Dear Parish family and friends,

When I accepted the call to Good Shepherd in 2009, I covenanted to model a healthy leadership transition – that, one day, our season together would complete while ministry is vibrant and with the parish in better condition than when I arrived. With intentions to keep that promise, I write to share that last Thursday I accepted the call to serve as rector of Trinity Church in Boston. As bittersweet as all of us Allens find the prospect of leaving you, we also believe that God has never called us to what is comfortable, safe, or easy, and we believe God now calls us into the blessings and challenges of this new opportunity. We sense in Trinity the same spark that drew us to Austin, and we look forward to sharing with them all that we have learned from you.

Our time at Good Shepherd at once seems to have started only the day-before-yesterday, and, yet, teems with enough love and ministry to fill more than one lifetime. Believe it or not, we have been here almost 10 years! When Missy and I need perspective on the length of our tenure, we remember that we arrived with a toddler daughter and a son readying for Kindergarten. In the years since, you raised our children with us, loving them into the remarkable young adults they have become, and, with at least equal grace, you raised me.

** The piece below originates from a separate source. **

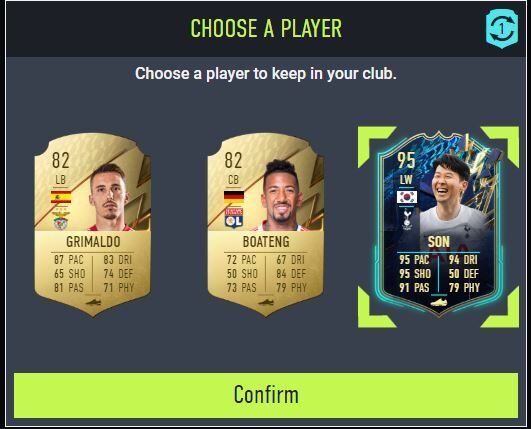Click Lyon OL club badge
The height and width of the screenshot is (429, 531).
[234, 218]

I committed to Good Shepherd when I was 33. The Search Committee and Vestry took a leap of faith with me that was not without risk. Learning from you every step of the way, you grew me into a leader, and, together, we grew this Episcopal Church of the Good Shepherd – Good Shepherd-Windsor and The Hill, Good Shepherd Episcopal School and Hillside Early Childhood Center – into as vital, faithful, and generous a community as there is in The Episcopal Church. Thank you, thank you for your wisdom, patience, and grace. I am so grateful for the privilege of having shared this abundant time with you.

Though the buildings and the second campus will remain visible symbols of our time together, they will not be what I remember first. I will first remember you: your commitment, your faith, and – above all – your love. During our season, we have baptized more than 550, married 135, and buried almost 250, and – Lord, have mercy – I have loved loving you in every single one. Indeed, coming to know you and your stories, and sharing with you in the joyful labor of “being Church,” has been one of the great honors of my life and will always be. I give thanks to God for the outstanding parishioners, Vestry, Wardens, and staff with whom I have served.

My last Sunday at Good Shepherd will be February 10, and, as I ready for the next month, I take heart in that most familiar poetry of the apostle Paul:

Love is patient; love is kind; love is not envious or boastful or

arrogant or rude. It does not insist on its own way; it is not irritable

or resentful; it does not rejoice in wrongdoing, but rejoices in the

truth. It bears all things, believes all things, hopes all things,

endures all things. Love never ends.